• _What is expected_
Even where a line looks wrong, copy it exactly and include every entry.

• _Dataset extract_
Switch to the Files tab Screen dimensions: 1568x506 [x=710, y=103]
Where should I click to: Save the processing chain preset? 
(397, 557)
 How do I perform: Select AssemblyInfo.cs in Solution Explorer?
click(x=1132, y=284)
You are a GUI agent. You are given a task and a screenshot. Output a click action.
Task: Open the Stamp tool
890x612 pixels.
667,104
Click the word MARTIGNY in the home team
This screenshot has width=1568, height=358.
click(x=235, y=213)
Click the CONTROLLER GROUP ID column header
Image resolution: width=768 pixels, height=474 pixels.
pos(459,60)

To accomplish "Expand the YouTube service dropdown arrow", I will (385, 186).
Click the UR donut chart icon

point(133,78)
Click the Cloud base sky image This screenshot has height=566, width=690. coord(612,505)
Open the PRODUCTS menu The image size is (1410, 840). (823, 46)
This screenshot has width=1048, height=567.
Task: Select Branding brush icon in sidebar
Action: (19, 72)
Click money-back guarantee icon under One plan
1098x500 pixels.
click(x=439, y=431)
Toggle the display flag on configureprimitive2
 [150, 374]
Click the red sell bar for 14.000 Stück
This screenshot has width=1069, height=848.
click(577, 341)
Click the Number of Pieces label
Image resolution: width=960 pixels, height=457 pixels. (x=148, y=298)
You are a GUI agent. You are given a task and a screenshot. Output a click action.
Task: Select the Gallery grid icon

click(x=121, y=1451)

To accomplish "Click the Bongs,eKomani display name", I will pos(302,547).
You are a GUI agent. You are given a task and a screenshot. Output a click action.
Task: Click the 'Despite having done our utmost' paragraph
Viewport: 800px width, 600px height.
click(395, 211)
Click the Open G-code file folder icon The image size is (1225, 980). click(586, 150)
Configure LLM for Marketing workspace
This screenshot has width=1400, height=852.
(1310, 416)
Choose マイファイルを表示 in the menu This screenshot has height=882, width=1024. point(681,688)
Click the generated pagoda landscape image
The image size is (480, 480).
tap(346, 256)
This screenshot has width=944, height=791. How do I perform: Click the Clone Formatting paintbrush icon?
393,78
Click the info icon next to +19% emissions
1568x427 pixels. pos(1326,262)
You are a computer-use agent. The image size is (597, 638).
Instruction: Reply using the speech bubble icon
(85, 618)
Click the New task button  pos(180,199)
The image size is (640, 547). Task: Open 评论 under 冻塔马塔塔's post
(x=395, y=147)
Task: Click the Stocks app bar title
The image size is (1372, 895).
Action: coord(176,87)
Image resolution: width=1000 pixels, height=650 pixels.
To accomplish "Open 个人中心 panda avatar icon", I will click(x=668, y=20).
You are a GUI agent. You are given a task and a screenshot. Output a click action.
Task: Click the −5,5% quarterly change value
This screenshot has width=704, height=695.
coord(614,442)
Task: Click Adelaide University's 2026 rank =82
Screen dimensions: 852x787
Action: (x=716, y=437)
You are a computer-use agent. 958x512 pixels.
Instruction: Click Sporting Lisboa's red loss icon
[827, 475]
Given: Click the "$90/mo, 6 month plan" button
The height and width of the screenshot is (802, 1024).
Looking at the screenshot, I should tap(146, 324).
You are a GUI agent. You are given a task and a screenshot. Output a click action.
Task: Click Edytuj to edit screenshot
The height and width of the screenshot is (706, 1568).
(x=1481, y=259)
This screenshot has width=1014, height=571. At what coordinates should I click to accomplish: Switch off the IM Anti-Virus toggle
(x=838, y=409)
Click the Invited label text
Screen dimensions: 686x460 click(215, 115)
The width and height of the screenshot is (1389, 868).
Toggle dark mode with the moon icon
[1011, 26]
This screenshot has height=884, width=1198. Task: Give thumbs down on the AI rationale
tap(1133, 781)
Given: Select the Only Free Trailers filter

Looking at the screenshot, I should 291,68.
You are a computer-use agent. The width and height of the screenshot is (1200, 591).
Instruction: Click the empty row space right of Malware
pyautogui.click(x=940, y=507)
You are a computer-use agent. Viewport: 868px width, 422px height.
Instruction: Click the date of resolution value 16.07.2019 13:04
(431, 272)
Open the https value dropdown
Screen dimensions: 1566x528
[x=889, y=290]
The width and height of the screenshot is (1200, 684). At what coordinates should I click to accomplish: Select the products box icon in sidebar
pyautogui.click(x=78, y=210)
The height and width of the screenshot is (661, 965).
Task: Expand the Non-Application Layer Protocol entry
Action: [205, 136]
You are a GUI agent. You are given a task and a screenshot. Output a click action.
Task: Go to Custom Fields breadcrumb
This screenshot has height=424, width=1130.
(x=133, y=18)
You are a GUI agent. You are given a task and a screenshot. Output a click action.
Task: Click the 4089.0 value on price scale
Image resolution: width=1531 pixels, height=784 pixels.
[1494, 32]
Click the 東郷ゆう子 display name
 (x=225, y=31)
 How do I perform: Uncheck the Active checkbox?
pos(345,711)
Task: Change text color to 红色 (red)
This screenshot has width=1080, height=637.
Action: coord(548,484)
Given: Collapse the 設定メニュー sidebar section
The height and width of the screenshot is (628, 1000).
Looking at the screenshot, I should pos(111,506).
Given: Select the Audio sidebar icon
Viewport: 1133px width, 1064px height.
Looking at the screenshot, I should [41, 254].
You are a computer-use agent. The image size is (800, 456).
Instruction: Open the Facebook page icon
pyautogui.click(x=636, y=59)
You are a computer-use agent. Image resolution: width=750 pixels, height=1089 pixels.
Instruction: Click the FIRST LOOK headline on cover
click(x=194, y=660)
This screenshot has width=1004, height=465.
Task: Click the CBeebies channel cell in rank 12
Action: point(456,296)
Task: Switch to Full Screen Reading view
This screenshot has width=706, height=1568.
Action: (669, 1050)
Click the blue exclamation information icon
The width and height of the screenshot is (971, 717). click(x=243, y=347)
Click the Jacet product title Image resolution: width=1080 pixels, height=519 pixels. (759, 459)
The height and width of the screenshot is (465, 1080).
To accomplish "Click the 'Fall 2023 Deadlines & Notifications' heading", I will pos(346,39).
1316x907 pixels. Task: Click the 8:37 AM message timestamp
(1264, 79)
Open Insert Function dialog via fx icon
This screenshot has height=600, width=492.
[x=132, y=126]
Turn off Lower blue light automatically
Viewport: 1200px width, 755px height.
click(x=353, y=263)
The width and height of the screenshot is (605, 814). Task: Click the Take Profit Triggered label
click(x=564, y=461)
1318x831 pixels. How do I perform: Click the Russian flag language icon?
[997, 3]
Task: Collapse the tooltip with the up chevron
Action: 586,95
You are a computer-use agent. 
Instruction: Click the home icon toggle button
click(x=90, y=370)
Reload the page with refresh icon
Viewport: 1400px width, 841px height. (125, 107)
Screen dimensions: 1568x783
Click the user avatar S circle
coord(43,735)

• _Task solution_
Switch to the Files tab Screen dimensions: 1568x506 [x=710, y=103]
Where should I click to: Save the processing chain preset? 
(397, 557)
 How do I perform: Select AssemblyInfo.cs in Solution Explorer?
click(x=1132, y=284)
You are a GUI agent. You are given a task and a screenshot. Output a click action.
Task: Open the Stamp tool
890x612 pixels.
667,104
Click the word MARTIGNY in the home team
This screenshot has width=1568, height=358.
click(x=235, y=213)
Click the CONTROLLER GROUP ID column header
Image resolution: width=768 pixels, height=474 pixels.
pos(459,60)

To accomplish "Expand the YouTube service dropdown arrow", I will (385, 186).
Click the UR donut chart icon

point(133,78)
Click the Cloud base sky image This screenshot has height=566, width=690. coord(612,505)
Open the PRODUCTS menu The image size is (1410, 840). (823, 46)
This screenshot has width=1048, height=567.
Task: Select Branding brush icon in sidebar
Action: (19, 72)
Click money-back guarantee icon under One plan
1098x500 pixels.
click(x=439, y=431)
Toggle the display flag on configureprimitive2
 [150, 374]
Click the red sell bar for 14.000 Stück
This screenshot has width=1069, height=848.
click(577, 341)
Click the Number of Pieces label
Image resolution: width=960 pixels, height=457 pixels. (x=148, y=298)
You are a GUI agent. You are given a task and a screenshot. Output a click action.
Task: Select the Gallery grid icon

click(x=121, y=1451)

To accomplish "Click the Bongs,eKomani display name", I will pos(302,547).
You are a GUI agent. You are given a task and a screenshot. Output a click action.
Task: Click the 'Despite having done our utmost' paragraph
Viewport: 800px width, 600px height.
click(395, 211)
Click the Open G-code file folder icon The image size is (1225, 980). click(586, 150)
Configure LLM for Marketing workspace
This screenshot has width=1400, height=852.
(1310, 416)
Choose マイファイルを表示 in the menu This screenshot has height=882, width=1024. point(681,688)
Click the generated pagoda landscape image
The image size is (480, 480).
tap(346, 256)
This screenshot has width=944, height=791. How do I perform: Click the Clone Formatting paintbrush icon?
393,78
Click the info icon next to +19% emissions
1568x427 pixels. pos(1326,262)
You are a computer-use agent. The image size is (597, 638).
Instruction: Reply using the speech bubble icon
(85, 618)
Click the New task button  pos(180,199)
The image size is (640, 547). Task: Open 评论 under 冻塔马塔塔's post
(x=395, y=147)
Task: Click the Stocks app bar title
The image size is (1372, 895).
Action: coord(176,87)
Image resolution: width=1000 pixels, height=650 pixels.
To accomplish "Open 个人中心 panda avatar icon", I will click(x=668, y=20).
You are a GUI agent. You are given a task and a screenshot. Output a click action.
Task: Click the −5,5% quarterly change value
This screenshot has width=704, height=695.
coord(614,442)
Task: Click Adelaide University's 2026 rank =82
Screen dimensions: 852x787
Action: (x=716, y=437)
You are a computer-use agent. 958x512 pixels.
Instruction: Click Sporting Lisboa's red loss icon
[827, 475]
Given: Click the "$90/mo, 6 month plan" button
The height and width of the screenshot is (802, 1024).
Looking at the screenshot, I should tap(146, 324).
You are a GUI agent. You are given a task and a screenshot. Output a click action.
Task: Click Edytuj to edit screenshot
The height and width of the screenshot is (706, 1568).
(x=1481, y=259)
This screenshot has width=1014, height=571. At what coordinates should I click to accomplish: Switch off the IM Anti-Virus toggle
(x=838, y=409)
Click the Invited label text
Screen dimensions: 686x460 click(215, 115)
The width and height of the screenshot is (1389, 868).
Toggle dark mode with the moon icon
[1011, 26]
This screenshot has height=884, width=1198. Task: Give thumbs down on the AI rationale
tap(1133, 781)
Given: Select the Only Free Trailers filter

Looking at the screenshot, I should 291,68.
You are a computer-use agent. The width and height of the screenshot is (1200, 591).
Instruction: Click the empty row space right of Malware
pyautogui.click(x=940, y=507)
You are a computer-use agent. Viewport: 868px width, 422px height.
Instruction: Click the date of resolution value 16.07.2019 13:04
(431, 272)
Open the https value dropdown
Screen dimensions: 1566x528
[x=889, y=290]
The width and height of the screenshot is (1200, 684). At what coordinates should I click to accomplish: Select the products box icon in sidebar
pyautogui.click(x=78, y=210)
The height and width of the screenshot is (661, 965).
Task: Expand the Non-Application Layer Protocol entry
Action: [205, 136]
You are a GUI agent. You are given a task and a screenshot. Output a click action.
Task: Go to Custom Fields breadcrumb
This screenshot has height=424, width=1130.
(x=133, y=18)
You are a GUI agent. You are given a task and a screenshot. Output a click action.
Task: Click the 4089.0 value on price scale
Image resolution: width=1531 pixels, height=784 pixels.
[1494, 32]
Click the 東郷ゆう子 display name
 (x=225, y=31)
 How do I perform: Uncheck the Active checkbox?
pos(345,711)
Task: Change text color to 红色 (red)
This screenshot has width=1080, height=637.
Action: coord(548,484)
Given: Collapse the 設定メニュー sidebar section
The height and width of the screenshot is (628, 1000).
Looking at the screenshot, I should pos(111,506).
Given: Select the Audio sidebar icon
Viewport: 1133px width, 1064px height.
Looking at the screenshot, I should [41, 254].
You are a computer-use agent. The image size is (800, 456).
Instruction: Open the Facebook page icon
pyautogui.click(x=636, y=59)
You are a computer-use agent. Image resolution: width=750 pixels, height=1089 pixels.
Instruction: Click the FIRST LOOK headline on cover
click(x=194, y=660)
This screenshot has width=1004, height=465.
Task: Click the CBeebies channel cell in rank 12
Action: point(456,296)
Task: Switch to Full Screen Reading view
This screenshot has width=706, height=1568.
Action: (669, 1050)
Click the blue exclamation information icon
The width and height of the screenshot is (971, 717). click(x=243, y=347)
Click the Jacet product title Image resolution: width=1080 pixels, height=519 pixels. (759, 459)
The height and width of the screenshot is (465, 1080).
To accomplish "Click the 'Fall 2023 Deadlines & Notifications' heading", I will pos(346,39).
1316x907 pixels. Task: Click the 8:37 AM message timestamp
(1264, 79)
Open Insert Function dialog via fx icon
This screenshot has height=600, width=492.
[x=132, y=126]
Turn off Lower blue light automatically
Viewport: 1200px width, 755px height.
click(x=353, y=263)
The width and height of the screenshot is (605, 814). Task: Click the Take Profit Triggered label
click(x=564, y=461)
1318x831 pixels. How do I perform: Click the Russian flag language icon?
[997, 3]
Task: Collapse the tooltip with the up chevron
Action: 586,95
You are a computer-use agent. 
Instruction: Click the home icon toggle button
click(x=90, y=370)
Reload the page with refresh icon
Viewport: 1400px width, 841px height. (125, 107)
Screen dimensions: 1568x783
Click the user avatar S circle
coord(43,735)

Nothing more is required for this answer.